Like many fellow Tibetans in Delhi, I too went to Jantar Mantar and demanded independence from China. As friends shouted slogans, their fist punched high into the air, I wondered what if we really get freedom. After all, we are messed up kids: India-born but not Indians.

You know we Tibetans keep crossing into India but I was crazier. I’m one of those very few who did the reverse migration. After working for 8 years in a travel company in Delhi, I somehow managed to get a 1-year visa for Tibet.

It was a long journey: 2 nights, 3 days in a bus from Delhi to Kathmandu; 2 more days and then Lhasa. My Lhasa. Blue sky. Cold, thin air. Yak meat momos. Monasteries. Potala palace. But no portraits of the Dalai Lama. Nowhere. Not even in homes. Chinese don’t allow that.

In India, a fresh arrival from back home is called a kaccha, because we imagine her to be innocent who has to be taught Hindi and trained to live here. So I was shocked when Lhasa folks called me (me!) kaccha. Being from India, I was deemed innocent who had to be taught Chinese and trained to live there.

But they were right. I was a foreigner in my homeland. I didn’t know Chinese and it was everywhere. In restaurants, menus would be written in Chinese and I would ask stewards what was what. I would pass by the city’s only theater that screened Hollywood films, dubbed only in Chinese. It was difficult to make out things. I was lost.

And yet, home is home. Lhasa was like a large version of Majnu ka Teela. There were Tibetans all around and I was just an anonymous face in the crowd. People too were gentler than in Delhi. Especially the boys. Delhi men are too…I don’t know…Hindi films do something to them.

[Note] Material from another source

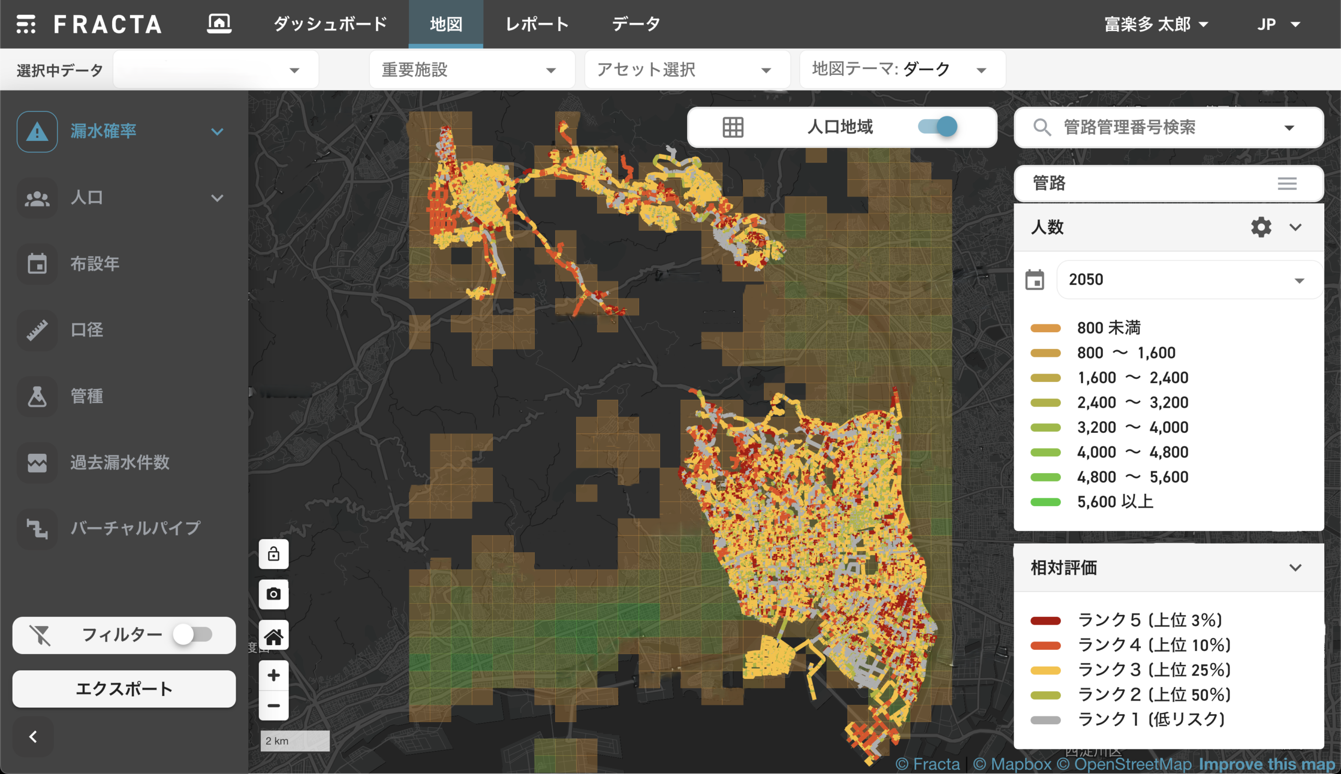
Task: Click the エクスポート button
Action: click(x=124, y=689)
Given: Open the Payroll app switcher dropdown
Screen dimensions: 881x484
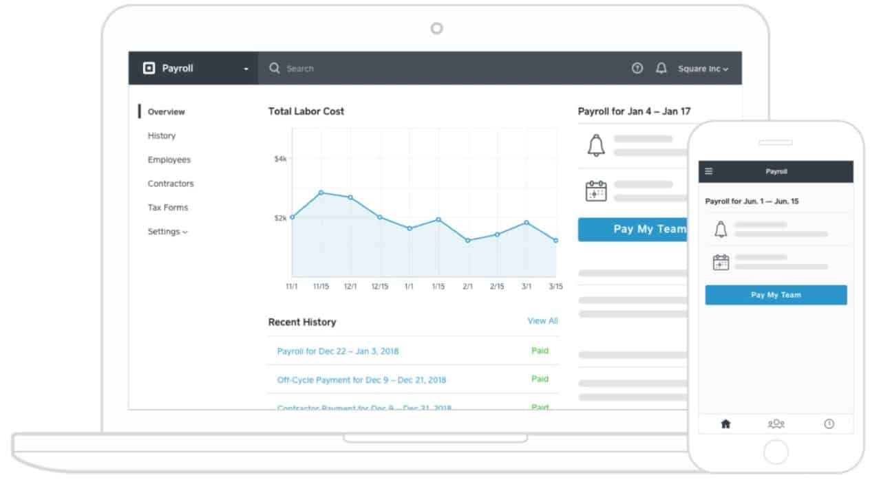Looking at the screenshot, I should tap(246, 68).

Lhasa’s young people, however, don’t have a bright future. In Delhi we work in call centers, hair salons, and restaurants and have fun only in weekends. But there each day was a weekend. I hardly saw youngsters working routine jobs. They danced all night long in discos and days were wasted away in boozing (beer being very cheap). Sometimes I feel Tibetans on both sides of the Himalayas are kacchas. Will we ever ripen?